■ **Work instruction**
The full set of entries below, restated word for word and stripped of images, is the expected result.

Stored items:

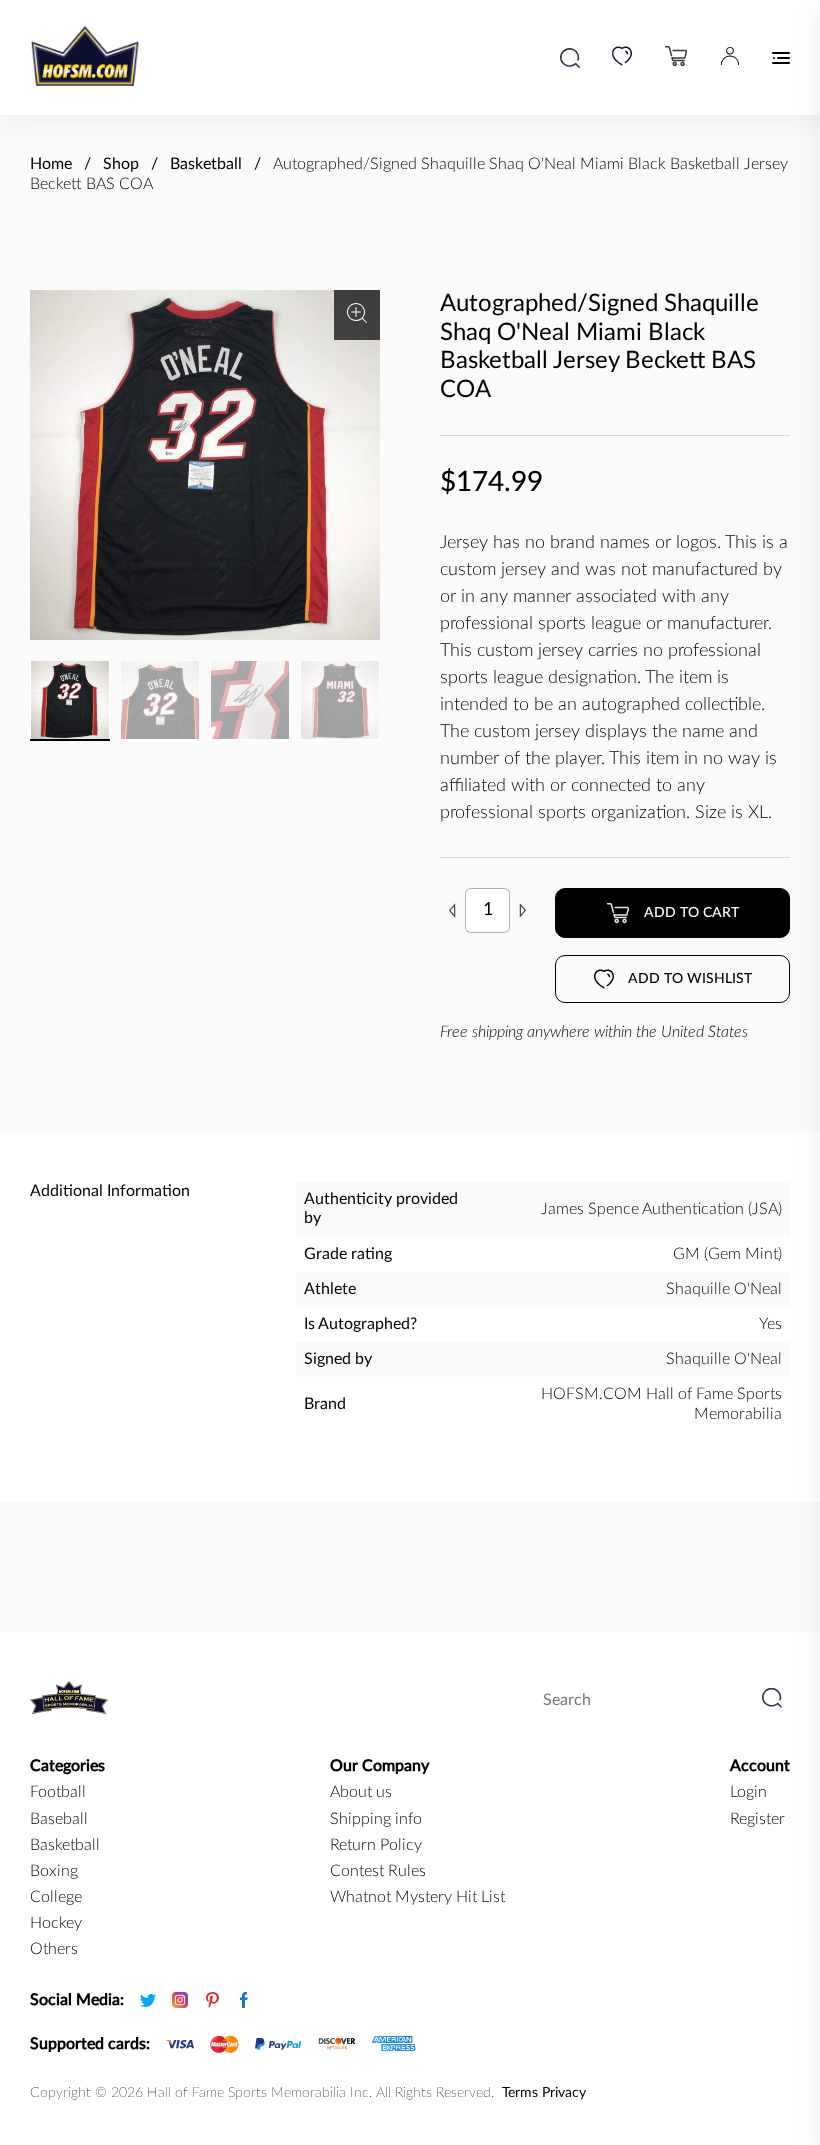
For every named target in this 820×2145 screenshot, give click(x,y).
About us (361, 1792)
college (56, 1897)
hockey (56, 1923)
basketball (65, 1845)
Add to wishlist (690, 979)
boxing (54, 1871)
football (58, 1792)
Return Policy (376, 1845)
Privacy (564, 2093)
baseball (59, 1819)
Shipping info (376, 1819)
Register (757, 1819)
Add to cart (691, 913)
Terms (520, 2093)
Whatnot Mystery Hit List (417, 1897)
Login (748, 1792)
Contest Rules (378, 1871)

■ **Answer section**
For every named target in this 820×2145 screenshot, give click(x,y).
About us (361, 1792)
college (56, 1897)
hockey (56, 1923)
basketball (65, 1845)
Add to wishlist (690, 979)
boxing (54, 1871)
football (58, 1792)
Return Policy (376, 1845)
Privacy (564, 2093)
baseball (59, 1819)
Shipping info (376, 1819)
Register (757, 1819)
Add to cart (691, 913)
Terms (520, 2093)
Whatnot Mystery Hit List (417, 1897)
Login (748, 1792)
Contest Rules (378, 1871)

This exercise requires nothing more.